-- Given data follows --
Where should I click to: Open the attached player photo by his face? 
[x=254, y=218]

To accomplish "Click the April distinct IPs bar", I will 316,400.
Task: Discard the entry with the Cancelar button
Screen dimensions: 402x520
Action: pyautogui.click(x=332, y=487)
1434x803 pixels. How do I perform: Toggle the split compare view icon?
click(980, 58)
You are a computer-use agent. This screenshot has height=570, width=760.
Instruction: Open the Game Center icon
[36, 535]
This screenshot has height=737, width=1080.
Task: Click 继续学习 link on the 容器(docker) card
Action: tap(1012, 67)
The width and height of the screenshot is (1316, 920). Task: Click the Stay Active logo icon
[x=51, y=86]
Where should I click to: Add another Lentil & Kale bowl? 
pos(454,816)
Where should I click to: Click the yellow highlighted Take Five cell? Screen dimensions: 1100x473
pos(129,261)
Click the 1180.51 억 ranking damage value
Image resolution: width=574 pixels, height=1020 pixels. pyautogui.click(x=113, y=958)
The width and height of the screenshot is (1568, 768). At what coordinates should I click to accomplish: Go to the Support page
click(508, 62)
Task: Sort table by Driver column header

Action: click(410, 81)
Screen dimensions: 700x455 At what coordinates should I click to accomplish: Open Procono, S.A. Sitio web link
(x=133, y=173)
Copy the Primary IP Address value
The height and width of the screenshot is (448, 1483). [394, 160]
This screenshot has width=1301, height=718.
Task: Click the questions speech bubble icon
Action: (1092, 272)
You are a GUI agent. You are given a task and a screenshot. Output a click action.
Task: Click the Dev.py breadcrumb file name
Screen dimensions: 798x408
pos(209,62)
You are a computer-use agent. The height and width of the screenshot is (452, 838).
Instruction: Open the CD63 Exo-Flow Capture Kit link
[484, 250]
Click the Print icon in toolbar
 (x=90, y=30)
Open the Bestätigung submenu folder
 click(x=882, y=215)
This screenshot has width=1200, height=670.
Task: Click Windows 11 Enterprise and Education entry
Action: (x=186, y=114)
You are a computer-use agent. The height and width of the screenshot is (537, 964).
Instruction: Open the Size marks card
-- Given data concluded --
#### Directions:
Set all of the records down again, exactly as they stand.

#### Result for this exercise:
Where should I click to: Open the attached player photo by his face? 
[x=254, y=218]

To accomplish "Click the April distinct IPs bar", I will 316,400.
Task: Discard the entry with the Cancelar button
Screen dimensions: 402x520
Action: pyautogui.click(x=332, y=487)
1434x803 pixels. How do I perform: Toggle the split compare view icon?
click(980, 58)
You are a computer-use agent. This screenshot has height=570, width=760.
Instruction: Open the Game Center icon
[36, 535]
This screenshot has height=737, width=1080.
Task: Click 继续学习 link on the 容器(docker) card
Action: tap(1012, 67)
The width and height of the screenshot is (1316, 920). Task: Click the Stay Active logo icon
[x=51, y=86]
Where should I click to: Add another Lentil & Kale bowl? 
pos(454,816)
Where should I click to: Click the yellow highlighted Take Five cell? Screen dimensions: 1100x473
pos(129,261)
Click the 1180.51 억 ranking damage value
Image resolution: width=574 pixels, height=1020 pixels. pyautogui.click(x=113, y=958)
The width and height of the screenshot is (1568, 768). At what coordinates should I click to accomplish: Go to the Support page
click(508, 62)
Task: Sort table by Driver column header

Action: click(410, 81)
Screen dimensions: 700x455 At what coordinates should I click to accomplish: Open Procono, S.A. Sitio web link
(x=133, y=173)
Copy the Primary IP Address value
The height and width of the screenshot is (448, 1483). [394, 160]
This screenshot has width=1301, height=718.
Task: Click the questions speech bubble icon
Action: (1092, 272)
You are a GUI agent. You are given a task and a screenshot. Output a click action.
Task: Click the Dev.py breadcrumb file name
Screen dimensions: 798x408
pos(209,62)
You are a computer-use agent. The height and width of the screenshot is (452, 838).
Instruction: Open the CD63 Exo-Flow Capture Kit link
[484, 250]
Click the Print icon in toolbar
 (x=90, y=30)
Open the Bestätigung submenu folder
 click(x=882, y=215)
This screenshot has width=1200, height=670.
Task: Click Windows 11 Enterprise and Education entry
Action: (x=186, y=114)
You are a computer-use agent. The height and width of the screenshot is (537, 964).
Instruction: Open the Size marks card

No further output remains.